*DONNÉES FOURNIES*.
· · ·
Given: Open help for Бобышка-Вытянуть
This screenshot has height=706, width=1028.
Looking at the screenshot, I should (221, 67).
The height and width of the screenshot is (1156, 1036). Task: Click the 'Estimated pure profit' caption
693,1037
· · ·
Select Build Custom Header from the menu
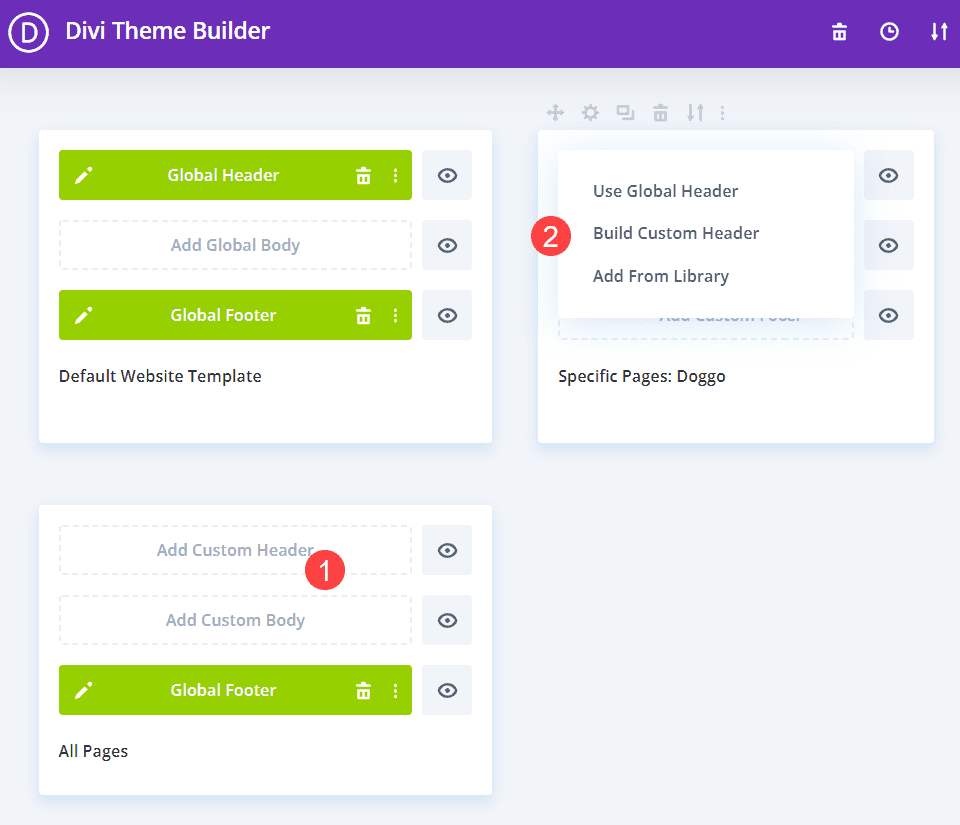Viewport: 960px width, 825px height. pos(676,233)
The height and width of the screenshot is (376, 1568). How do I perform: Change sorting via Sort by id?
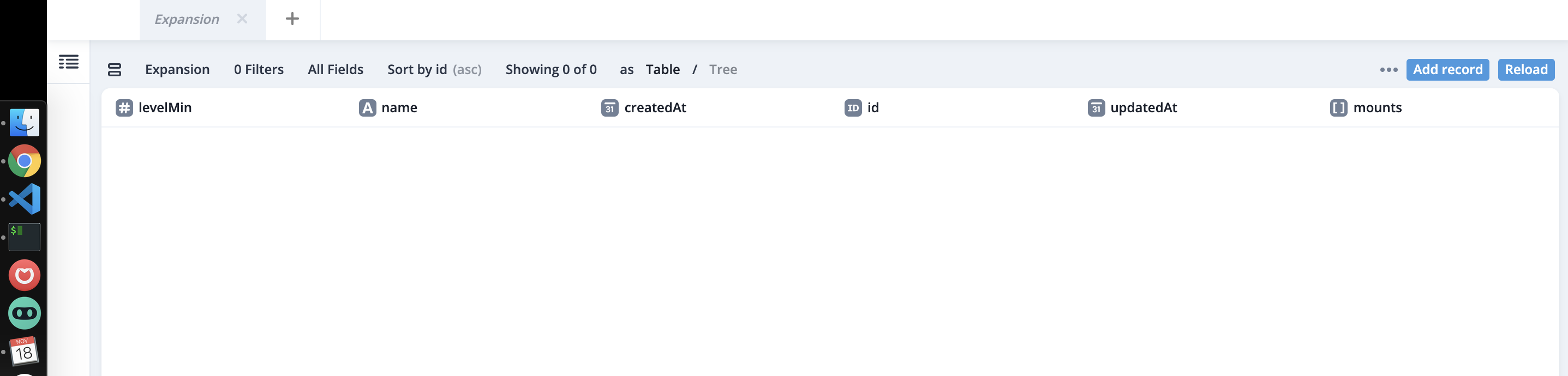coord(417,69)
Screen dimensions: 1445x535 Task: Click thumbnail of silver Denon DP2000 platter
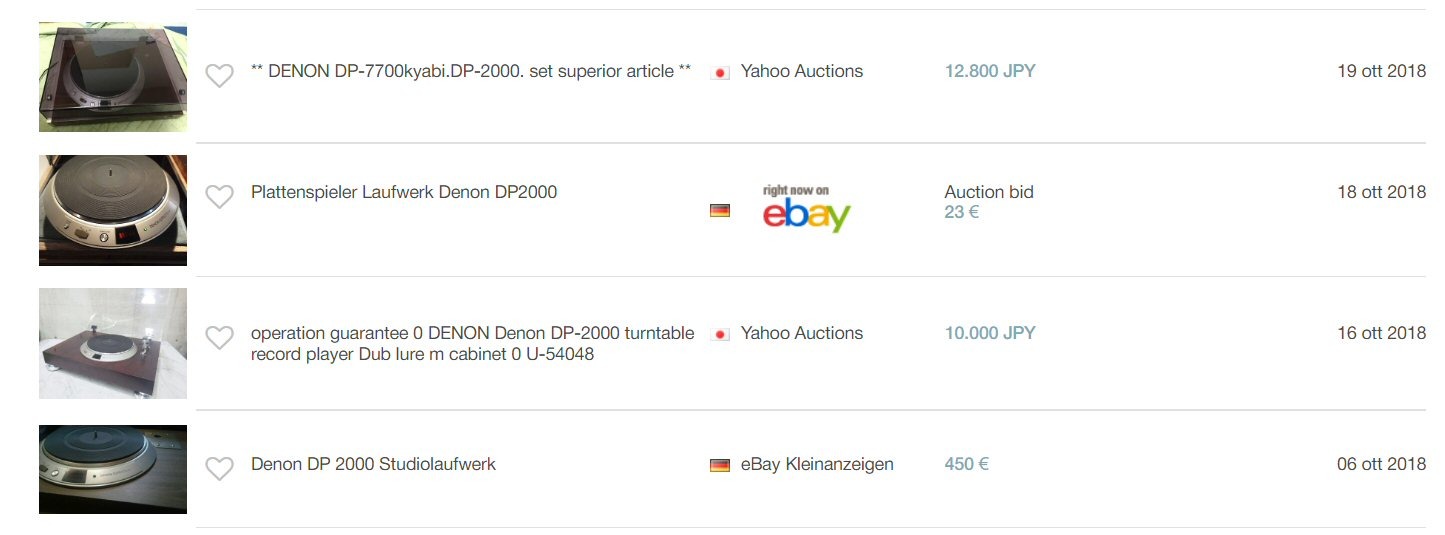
· · ·
*PROBLÈME*. Renvoyez telles quelles les lignes des enregistrements en partant de la ligne qui contient « Select Build Custom Header from the menu » et en vous arrêtant après celle qui contient « coord(417,69) ». Laissez les images de côté dans votre réponse.

*RÉPONSE ATTENDUE*.
Select Build Custom Header from the menu
Viewport: 960px width, 825px height. pos(676,233)
The height and width of the screenshot is (376, 1568). How do I perform: Change sorting via Sort by id?
coord(417,69)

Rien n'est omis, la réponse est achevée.